All elected public leaders in Texas would be able to keep their home address, home telephone number, emergency contact information, or Social Security number from public access under House Bill 1082, authored by Rep. Phil King, R-Weatherford, which was approved by the House of Representatives on Thursday, April 8, 2021, attorney Omar Ochoa has announced.

Members of the Texas Legislature and statewide elected officials – such as the governor, lt. governor, Texas Supreme Court judges, and others – currently have protection from revealing certain personal information that identifies the elected official’s home address, home telephone number, family information, or Social Security number, according to the bill analysis by the House Research Organization, which is the nonpartisan research arm of the House of Representatives. 

Government Code ch. 552, the Public Information Act, gives the public the right to request access to government information, with some exceptions to required public disclosure for certain information.

Under King’s House Bill 1082, all elected public officials in Texas would have the authority to keep such sensitive information away from public view. 

Elected public officials include school board members, city commissioners, school board or community college trustees, and so on.

According to the House Research Organization’s bill analysis:

Supporters of the measure – which included all Valley state representatives – said that elected public officials have faced frightening situations where protesters gathered outside of their residence. Some of these protesters have been armed, used bullhorns, and even set up stages. House Bill 1082 would protect all elected public officials from disturbing and dangerous situations and prevent a chilling effect on candidates running for local office by providing for their sensitive personal information to be kept confidential.

Critics of the bill said while limiting public access to information such as Social Security numbers or about family members of elected officers is worth considering, voters should have access to information about an elected public official’s place of residence. Information such as where in a district an elected public official lives or if the elected public official is current on property taxes can be important to voters. Allowing all elected public officials in the state to choose to restrict home address information would put them in a separate class and potentially lessen their accountability to voters.

During the public hearing on House Bill 1082, which took place at the Texas Capitol on Thursday, March 11, 2021, before the House Committee on State Affairs, Lucio, III recalled a drastic situation involving public access to home addresses of elected public officials.

“I want to thank you for presenting this bill,” Lucio, III, who is a member of the House Committee on State Affairs, told King, who also serves on the same legislative panel. “I want to rewind to 2009.”

At the time (Lucio, III was) advocating for border security dollars very heavily.

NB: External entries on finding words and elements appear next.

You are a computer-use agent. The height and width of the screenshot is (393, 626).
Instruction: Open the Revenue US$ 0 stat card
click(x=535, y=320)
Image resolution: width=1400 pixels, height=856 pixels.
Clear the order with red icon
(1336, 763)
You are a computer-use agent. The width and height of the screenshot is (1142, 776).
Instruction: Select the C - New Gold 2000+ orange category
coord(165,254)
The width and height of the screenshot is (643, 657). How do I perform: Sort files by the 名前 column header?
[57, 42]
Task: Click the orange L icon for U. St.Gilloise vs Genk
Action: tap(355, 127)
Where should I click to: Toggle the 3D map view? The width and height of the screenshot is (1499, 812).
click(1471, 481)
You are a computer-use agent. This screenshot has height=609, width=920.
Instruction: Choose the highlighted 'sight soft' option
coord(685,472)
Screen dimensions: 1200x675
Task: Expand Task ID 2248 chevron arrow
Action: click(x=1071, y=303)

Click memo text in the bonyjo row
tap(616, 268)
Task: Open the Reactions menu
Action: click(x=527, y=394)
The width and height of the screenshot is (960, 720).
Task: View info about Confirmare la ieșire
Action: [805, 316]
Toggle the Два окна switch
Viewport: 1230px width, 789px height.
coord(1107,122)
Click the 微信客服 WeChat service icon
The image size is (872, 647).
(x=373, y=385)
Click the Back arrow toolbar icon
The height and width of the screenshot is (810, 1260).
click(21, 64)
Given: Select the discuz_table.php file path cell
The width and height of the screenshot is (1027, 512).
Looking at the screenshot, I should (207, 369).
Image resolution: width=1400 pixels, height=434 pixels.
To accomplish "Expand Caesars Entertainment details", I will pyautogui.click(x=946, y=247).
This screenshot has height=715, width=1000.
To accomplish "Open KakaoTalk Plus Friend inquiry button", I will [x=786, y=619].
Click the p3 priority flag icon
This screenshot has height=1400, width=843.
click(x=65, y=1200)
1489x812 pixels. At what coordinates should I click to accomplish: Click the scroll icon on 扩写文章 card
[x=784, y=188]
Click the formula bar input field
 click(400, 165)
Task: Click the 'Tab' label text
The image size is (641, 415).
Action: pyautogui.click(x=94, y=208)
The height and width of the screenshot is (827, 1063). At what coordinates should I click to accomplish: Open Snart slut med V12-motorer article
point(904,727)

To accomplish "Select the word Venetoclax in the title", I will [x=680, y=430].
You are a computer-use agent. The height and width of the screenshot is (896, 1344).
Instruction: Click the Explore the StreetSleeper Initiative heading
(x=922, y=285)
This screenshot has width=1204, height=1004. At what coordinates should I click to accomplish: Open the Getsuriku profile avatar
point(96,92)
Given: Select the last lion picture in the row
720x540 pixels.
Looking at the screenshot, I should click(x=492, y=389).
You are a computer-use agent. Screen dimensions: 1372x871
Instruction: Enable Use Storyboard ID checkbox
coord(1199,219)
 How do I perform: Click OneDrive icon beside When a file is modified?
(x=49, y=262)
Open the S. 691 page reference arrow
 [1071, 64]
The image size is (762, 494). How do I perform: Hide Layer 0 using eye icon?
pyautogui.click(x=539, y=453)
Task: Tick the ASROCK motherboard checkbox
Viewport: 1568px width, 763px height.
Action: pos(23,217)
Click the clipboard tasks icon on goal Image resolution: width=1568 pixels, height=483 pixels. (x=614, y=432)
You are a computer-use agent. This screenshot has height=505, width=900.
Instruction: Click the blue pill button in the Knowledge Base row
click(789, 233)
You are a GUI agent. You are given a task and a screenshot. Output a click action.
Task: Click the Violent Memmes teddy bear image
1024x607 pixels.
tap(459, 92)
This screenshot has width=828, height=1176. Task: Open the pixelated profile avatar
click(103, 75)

There was unrest on the northern border (of Mexico). 

“I live on the border. A lot of issues with the (drug) cartels,” he explained. “Back in 2009, out of the blue, taking my daughter to daycare, I get a call from DPS, and they said, ‘We need to meet you immediately’. Whoa! Okay.”

Without any more information about the meeting, Lucio, III said he, his father, Sen. Eddie Lucio, Jr., D-Brownsville, then-Rep. René Oliveira, D-Brownsville, and several district judges met with DPS officials.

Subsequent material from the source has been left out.